Flying Lotus: You're Dead! (Warp) Review | Under the Radar - Music Magazine

Flying Lotus

You’re Dead!

Warp

Oct 14, 2014 Web Exclusive Bookmark and Share


Steve Ellison, better known as Flying Lotus, makes music that sounds like a melodic car crash. Each song finds jazz, hip-hop, R&B, forward-thinking electronica, and pop smashing together, but what should sound like chaos ends up (most of the time) as a cohesive whole.

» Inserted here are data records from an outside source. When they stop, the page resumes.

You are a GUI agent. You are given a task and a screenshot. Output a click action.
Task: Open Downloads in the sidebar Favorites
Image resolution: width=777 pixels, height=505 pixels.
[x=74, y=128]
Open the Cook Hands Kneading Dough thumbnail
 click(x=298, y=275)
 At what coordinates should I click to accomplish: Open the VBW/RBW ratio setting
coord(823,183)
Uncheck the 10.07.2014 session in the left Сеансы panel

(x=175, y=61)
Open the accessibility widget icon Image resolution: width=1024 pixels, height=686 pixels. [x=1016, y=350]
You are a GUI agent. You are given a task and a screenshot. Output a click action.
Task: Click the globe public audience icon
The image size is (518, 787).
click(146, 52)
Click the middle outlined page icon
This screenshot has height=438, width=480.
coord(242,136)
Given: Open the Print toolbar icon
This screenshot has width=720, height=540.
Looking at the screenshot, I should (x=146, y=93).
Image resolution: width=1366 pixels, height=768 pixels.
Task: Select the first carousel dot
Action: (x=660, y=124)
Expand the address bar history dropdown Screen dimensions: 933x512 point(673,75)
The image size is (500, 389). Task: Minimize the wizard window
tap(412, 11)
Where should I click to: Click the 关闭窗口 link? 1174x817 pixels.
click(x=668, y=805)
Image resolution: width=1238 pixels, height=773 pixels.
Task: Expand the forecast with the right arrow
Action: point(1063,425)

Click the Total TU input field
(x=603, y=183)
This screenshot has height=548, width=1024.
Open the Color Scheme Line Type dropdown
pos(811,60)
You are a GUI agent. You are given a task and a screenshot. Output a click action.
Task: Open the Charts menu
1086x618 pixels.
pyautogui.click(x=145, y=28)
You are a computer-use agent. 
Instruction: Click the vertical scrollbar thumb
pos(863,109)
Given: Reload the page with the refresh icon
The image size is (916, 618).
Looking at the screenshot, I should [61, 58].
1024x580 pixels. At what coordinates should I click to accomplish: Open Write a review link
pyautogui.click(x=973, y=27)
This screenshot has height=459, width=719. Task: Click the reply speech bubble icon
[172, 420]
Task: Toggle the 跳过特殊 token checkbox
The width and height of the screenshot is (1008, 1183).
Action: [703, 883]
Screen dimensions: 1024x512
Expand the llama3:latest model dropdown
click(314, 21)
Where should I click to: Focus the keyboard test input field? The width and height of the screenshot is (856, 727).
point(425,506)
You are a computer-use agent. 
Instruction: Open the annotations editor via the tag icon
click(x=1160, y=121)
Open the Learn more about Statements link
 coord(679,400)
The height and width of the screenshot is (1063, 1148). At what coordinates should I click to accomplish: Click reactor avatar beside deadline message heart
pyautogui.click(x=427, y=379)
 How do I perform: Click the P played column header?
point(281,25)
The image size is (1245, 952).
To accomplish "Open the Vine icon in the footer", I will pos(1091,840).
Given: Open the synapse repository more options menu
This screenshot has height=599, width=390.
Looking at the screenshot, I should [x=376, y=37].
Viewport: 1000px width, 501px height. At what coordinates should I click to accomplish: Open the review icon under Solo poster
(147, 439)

Ellison's latest as Flying Lotus, You're Dead!, hones these ideas and brings them to heights he hasn't reached before. More playful than past releases, You're Dead! is Ellison's most overt homage to jazz giants of the past—never before has Ellison's family tree (his aunt is Alice Coltrane—yes, that Coltrane) been so deeply felt. Nowhere is this more apparent than on "Tesla," featuring the legendary Herbie Hancock. That improvisational interplay carries through the album, whether it's between a piano line and a skittering snare on the Kendrick Lamar-featuring "Never Catch Me" or between the shadowy sax and cascading synth on "Moment of Hesitation." Even on songs with a less obvious jazz lineage (the druggy "Obligatory Cadence," the blissed-out "Ready Err Not" and "Eyes Above"), there's still that sense of experiment and adventure, which makes sense for a semi-concept album about death and the afterlife.

Ellison's guests on You're Dead! add to the mystique. Snoop Dogg does his thing on "Dead Man's Tetris"—which, considering it sounds about one bong rip from collapsing (in a good way), is a perfect fit for the Doggfather. Ellison's alter ego Captain Murphy shows up on a couple of tracks, and label mate Thundercat pounds the bass on "Descent into Madness."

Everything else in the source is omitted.